Tribuna

Sin pena ni gloria

Los Jefes de Estado y de Gobierno de la Unión Europea se reunieron el viernes para discutir sobre el fondo de ayuda planteado hace ya días por la Comisión. Recordemos que se puso encima de la mesa un fondo de 750.000 millones de euros para la recuperación de las economías de la Unión Europea, muy […]

Los Jefes de Estado y de Gobierno de la Unión Europea se reunieron el viernes para discutir sobre el fondo de ayuda planteado hace ya días por la Comisión. Recordemos que se puso encima de la mesa un fondo de 750.000 millones de euros para la recuperación de las economías de la Unión Europea, muy dañadas por la pandemia del Covid. La reunión, una de las que menos ha durado de todas las celebradas, apenas cuatro horas, se saldó sin acuerdo sobre la cuantía, su reparto y su forma. Ya sabíamos, desde que este paquete de estímulo se presentó, que no iba a ser fácil. Las cosas de Bruselas van despacio, aunque el techo de la casa se esté cayendo a trozos. Volverán a reunirse a mediados de julio y en este tipo de reuniones puede calificarse de bueno. No se han dado pasos, pero tampoco se ha roto la baraja.

El resumen es que países del norte de Europa, con bajos ratios de deuda y déficit, exigen que la mayor parte de los fondos se de en forma de créditos que habría que devolver y que además se pongan condiciones. Es decir, que los fondos no sólo se dediquen a gastos derivados de la pandemia, sino que los países más dañados, básicamente España e Italia, se comprometan a llevar a cabo reformas en sus economías para lograr sanear sus cuentas públicas. Mientras, los receptores de los mayores fondos, España entre ellos, exigen que en su mayor parte sean transferencias a fondo perdido y sin condicionalidad. La cumbre no debió ir muy bien para España. La prueba es que, a pesar de las expectativas que había generado en algunos, cuando acabó el presidente Sánchez no dijo ni una palabra.

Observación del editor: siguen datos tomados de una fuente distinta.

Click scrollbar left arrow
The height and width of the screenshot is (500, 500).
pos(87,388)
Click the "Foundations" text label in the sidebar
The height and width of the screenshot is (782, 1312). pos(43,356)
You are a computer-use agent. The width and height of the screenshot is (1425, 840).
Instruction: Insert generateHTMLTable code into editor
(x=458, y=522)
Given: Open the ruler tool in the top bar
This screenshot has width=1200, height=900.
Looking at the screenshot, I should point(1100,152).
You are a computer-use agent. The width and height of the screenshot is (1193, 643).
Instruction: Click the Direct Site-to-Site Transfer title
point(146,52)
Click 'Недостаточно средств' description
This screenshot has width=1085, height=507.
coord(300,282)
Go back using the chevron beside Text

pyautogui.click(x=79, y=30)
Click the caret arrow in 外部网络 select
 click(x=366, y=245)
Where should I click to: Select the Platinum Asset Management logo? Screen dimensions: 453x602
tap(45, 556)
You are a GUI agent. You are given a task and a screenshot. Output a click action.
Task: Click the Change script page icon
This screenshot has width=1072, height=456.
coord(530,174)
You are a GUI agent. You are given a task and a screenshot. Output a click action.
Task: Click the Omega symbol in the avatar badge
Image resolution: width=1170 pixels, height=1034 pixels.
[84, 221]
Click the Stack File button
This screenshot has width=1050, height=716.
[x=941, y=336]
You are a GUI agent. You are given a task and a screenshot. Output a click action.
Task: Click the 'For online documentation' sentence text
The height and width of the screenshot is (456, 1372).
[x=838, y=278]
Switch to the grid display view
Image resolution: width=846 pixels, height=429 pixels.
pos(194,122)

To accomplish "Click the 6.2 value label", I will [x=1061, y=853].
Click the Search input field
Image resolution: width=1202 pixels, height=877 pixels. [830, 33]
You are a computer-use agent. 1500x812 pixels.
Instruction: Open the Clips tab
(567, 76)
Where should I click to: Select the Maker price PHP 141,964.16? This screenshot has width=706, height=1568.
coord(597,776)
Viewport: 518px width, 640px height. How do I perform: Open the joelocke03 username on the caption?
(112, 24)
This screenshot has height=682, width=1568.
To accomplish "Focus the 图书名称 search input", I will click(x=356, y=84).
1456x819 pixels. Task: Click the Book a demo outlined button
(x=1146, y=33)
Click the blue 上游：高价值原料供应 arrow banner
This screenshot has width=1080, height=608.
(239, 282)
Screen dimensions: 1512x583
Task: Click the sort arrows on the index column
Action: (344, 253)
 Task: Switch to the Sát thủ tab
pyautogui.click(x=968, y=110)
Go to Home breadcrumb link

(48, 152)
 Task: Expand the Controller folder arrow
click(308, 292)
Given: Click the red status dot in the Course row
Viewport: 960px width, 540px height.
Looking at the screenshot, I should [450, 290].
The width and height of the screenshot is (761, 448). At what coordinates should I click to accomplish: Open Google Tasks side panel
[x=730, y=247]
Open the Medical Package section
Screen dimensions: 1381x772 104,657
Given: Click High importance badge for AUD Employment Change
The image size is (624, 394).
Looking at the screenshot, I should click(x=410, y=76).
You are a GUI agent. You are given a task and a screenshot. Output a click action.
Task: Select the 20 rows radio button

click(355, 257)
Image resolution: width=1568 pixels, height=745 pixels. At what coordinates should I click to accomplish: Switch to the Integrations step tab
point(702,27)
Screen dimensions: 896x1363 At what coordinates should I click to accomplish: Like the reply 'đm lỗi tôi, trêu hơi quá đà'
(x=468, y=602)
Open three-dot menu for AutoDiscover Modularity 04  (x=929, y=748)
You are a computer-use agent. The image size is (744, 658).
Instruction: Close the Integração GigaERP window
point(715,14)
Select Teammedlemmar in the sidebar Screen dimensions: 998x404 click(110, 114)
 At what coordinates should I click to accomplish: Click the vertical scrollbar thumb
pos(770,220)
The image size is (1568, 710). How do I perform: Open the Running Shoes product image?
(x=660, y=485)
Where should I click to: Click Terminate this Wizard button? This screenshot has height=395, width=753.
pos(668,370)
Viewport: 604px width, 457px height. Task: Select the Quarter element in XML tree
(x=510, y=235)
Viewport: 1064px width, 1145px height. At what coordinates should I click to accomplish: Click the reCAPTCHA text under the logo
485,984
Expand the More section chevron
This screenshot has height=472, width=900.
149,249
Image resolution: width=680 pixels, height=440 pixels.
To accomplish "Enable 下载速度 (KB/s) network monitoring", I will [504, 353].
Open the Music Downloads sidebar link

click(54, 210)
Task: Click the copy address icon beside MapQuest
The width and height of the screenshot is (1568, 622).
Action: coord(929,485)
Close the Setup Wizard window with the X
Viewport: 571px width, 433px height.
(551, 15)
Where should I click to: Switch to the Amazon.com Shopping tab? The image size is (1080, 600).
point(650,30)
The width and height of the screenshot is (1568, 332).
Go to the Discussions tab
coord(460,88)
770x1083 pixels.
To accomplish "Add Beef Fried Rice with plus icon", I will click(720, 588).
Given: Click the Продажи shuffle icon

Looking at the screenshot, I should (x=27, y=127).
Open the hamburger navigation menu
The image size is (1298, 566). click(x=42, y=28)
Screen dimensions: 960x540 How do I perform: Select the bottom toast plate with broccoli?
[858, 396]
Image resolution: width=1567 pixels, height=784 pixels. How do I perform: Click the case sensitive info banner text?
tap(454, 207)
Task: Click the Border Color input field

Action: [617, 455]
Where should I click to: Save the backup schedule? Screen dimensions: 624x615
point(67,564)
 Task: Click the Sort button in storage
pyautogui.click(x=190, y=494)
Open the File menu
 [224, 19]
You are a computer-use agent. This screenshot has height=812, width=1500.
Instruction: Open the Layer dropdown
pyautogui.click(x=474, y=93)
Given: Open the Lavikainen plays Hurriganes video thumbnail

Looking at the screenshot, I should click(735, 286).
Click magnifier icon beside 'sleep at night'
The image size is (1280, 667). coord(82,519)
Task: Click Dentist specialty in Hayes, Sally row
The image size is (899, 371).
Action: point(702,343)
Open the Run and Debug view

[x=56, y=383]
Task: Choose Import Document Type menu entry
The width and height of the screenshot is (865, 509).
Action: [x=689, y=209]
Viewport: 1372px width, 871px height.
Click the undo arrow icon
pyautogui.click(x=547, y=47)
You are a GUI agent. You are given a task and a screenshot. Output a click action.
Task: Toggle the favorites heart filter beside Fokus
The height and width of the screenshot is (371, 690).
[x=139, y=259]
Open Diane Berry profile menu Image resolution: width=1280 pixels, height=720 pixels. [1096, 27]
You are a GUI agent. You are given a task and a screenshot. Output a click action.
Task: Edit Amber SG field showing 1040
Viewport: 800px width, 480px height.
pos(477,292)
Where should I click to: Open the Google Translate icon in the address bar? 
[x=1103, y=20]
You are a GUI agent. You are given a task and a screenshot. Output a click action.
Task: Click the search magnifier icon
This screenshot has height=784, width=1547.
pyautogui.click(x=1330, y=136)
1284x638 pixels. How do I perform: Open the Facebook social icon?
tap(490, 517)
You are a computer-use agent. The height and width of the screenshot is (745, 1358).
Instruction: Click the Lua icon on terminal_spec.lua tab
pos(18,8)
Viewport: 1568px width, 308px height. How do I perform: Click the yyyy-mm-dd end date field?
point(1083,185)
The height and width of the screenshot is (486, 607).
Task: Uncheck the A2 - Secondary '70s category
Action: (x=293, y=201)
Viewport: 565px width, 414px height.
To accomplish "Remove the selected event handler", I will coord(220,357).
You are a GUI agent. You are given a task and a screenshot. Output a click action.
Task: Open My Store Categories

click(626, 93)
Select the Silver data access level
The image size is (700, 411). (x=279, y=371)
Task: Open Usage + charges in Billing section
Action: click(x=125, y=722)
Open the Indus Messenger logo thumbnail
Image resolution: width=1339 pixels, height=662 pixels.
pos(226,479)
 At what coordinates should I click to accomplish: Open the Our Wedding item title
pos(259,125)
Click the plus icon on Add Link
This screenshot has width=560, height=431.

España, quiera o no el Gobierno, tendrá que abordar más pronto que tarde reformas de calado. El déficit de las cuentas públicas y la deuda están desbocados y los gastos, más ahora, son inasumibles con una recaudación en caída libre. Las pensiones y los salarios de los empleados públicos serán los primeros objetivos y después vendrán subidas de impuestos. No vienen, precisamente, buenos tiempos para el Gobierno de coalición, cuyo programa ha saltado por los aires. Veremos, si también el propio Ejecutivo.